President Obama Signs National Defense Authorization Act Solidifying Ban on Torture

Washington, D.C. – President Obama today signed into law an updated defense authorization bill that includes a landmark provision reinforcing the United States’ ban on the use of torture. Human Rights First notes, however, that other provisions in the bill will severely hamper the president’s ability to close the detention facility at Guantanamo Bay by the end of his term in office. 

 “This legislation is an historic victory in the fight to reestablish a durable, bipartisan consensus against torture,” said Human Rights First’s Raha Wala. “Torture violated our laws and betrayed our ideals. Now, no amount of loophole lawyering will be able to bring us back to the dark side.”

The legislation is supported by dozens of intelligence and interrogation professionals[1] and retired generals and admirals[2], including Frank Anderson, a 26-year CIA veteran and former chief of the CIA’s Near East and South Asia Division. “After 9/11, we did many things out of fear and anger, including torture. This legislation is an attempt to right that wrong and an acknowledgment that torture is ineffective in producing actionable intelligence,“ said Anderson.

Gen. David Petreaus, former Director of the CIA has stated, “I strongly support the extension of the provisions of the U.S. Army Field Manual that currently govern the actions of the U.S. military to all U.S. government personnel and contractors. Our Nation has paid a high price in recent decades for the information gained by the use of techniques beyond those in the field manual – and, in my view, that price far outweighed the value of the information gained through the use of techniques beyond those in the manual.”

The amendment, designed to prevent any future administration from authorizing torture and other cruelty that violates domestic or international law, will:

  • Restrict the intelligence community—and the CIA in particular—to interrogation methods articulated in the Army Field Manual; and
  • Require that the International Committee of the Red Cross be provided notification of and access to detainees held in U.S. custody.
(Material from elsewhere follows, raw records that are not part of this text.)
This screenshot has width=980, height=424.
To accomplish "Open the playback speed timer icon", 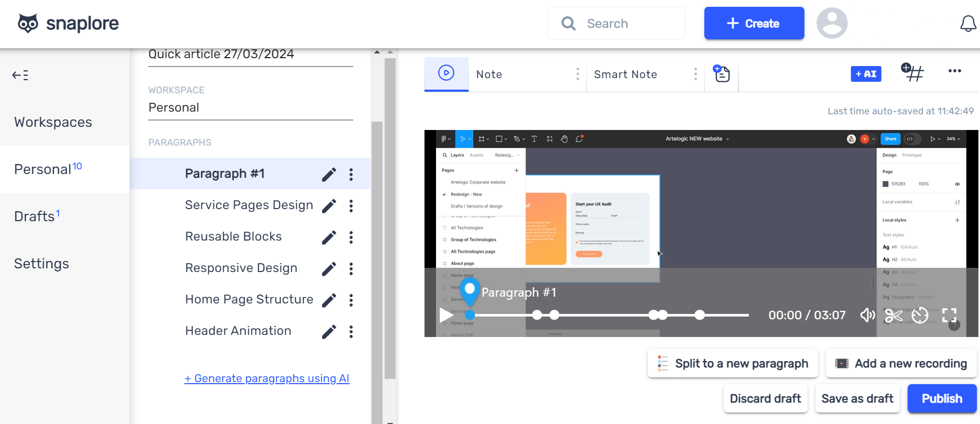I will point(920,316).
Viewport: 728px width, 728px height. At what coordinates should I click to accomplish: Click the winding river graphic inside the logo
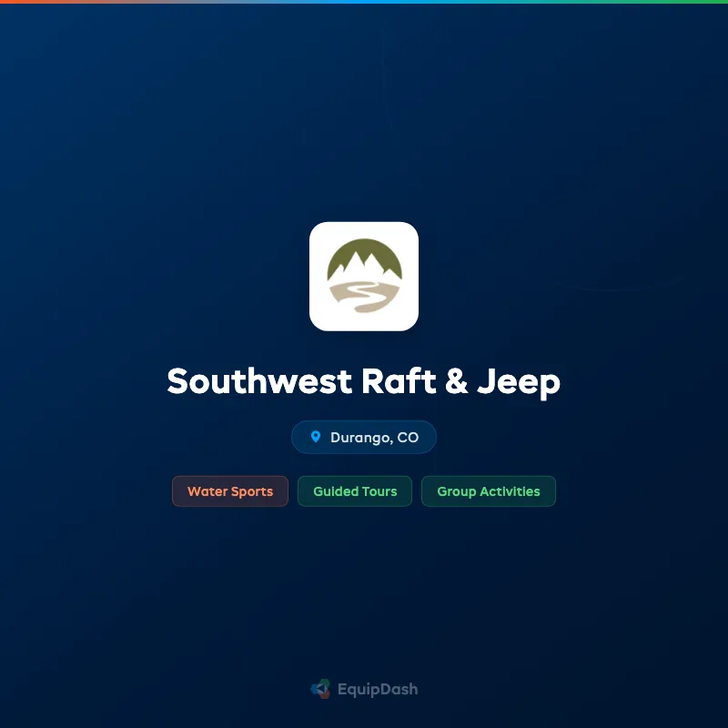click(364, 296)
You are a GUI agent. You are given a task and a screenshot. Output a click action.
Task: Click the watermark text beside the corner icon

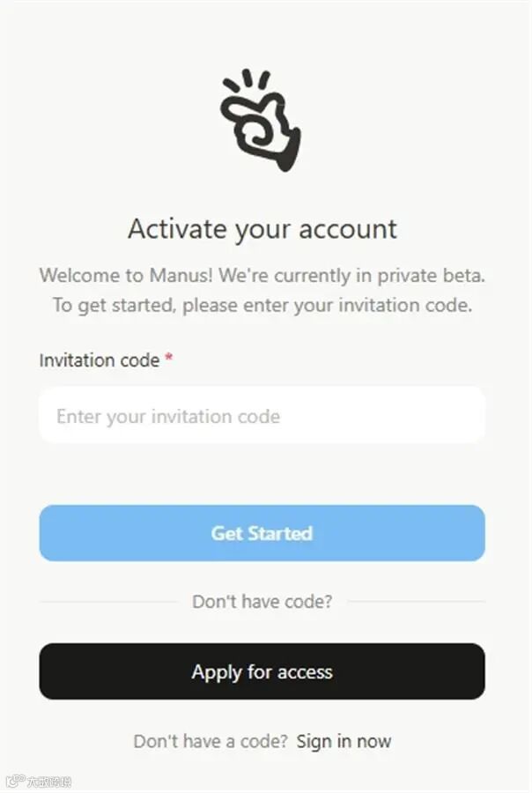(48, 782)
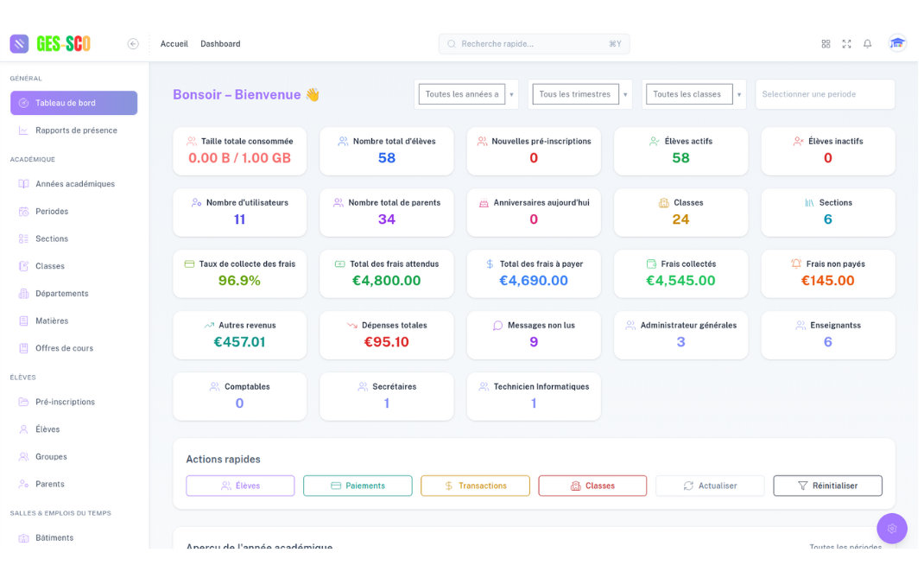Collapse sidebar with the arrow icon
This screenshot has width=924, height=578.
(x=133, y=44)
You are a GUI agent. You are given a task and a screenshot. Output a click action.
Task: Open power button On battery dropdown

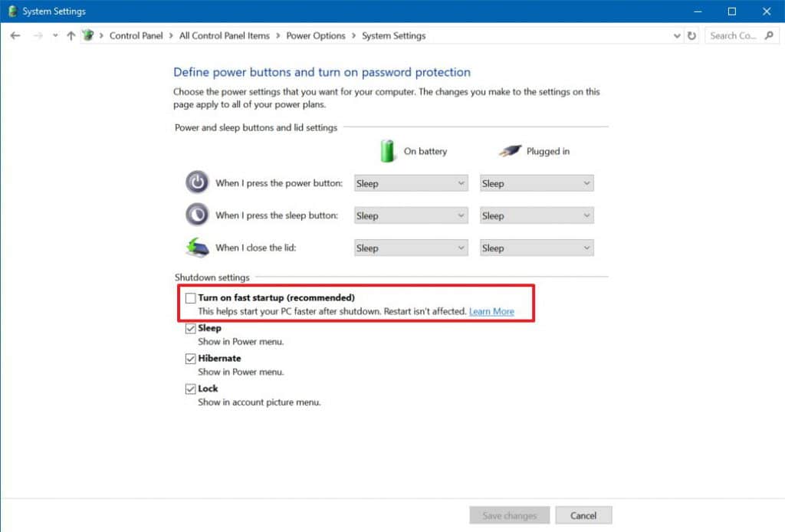(x=411, y=184)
Last month President Obama vetoed an earlier version of the National Defense Authorization Act (NDAA) over language that would make it more difficult to shutter the detention facility at Guantanamo Bay. Human Rights First urges the president to present a plan to Congress detailing the steps the administration intends to take to close Guantanamo. The administration should also immediately increase the pace at which cleared detainees are transferred and other detainees are given administrative reviews of their statuses to determine if they can be transferred.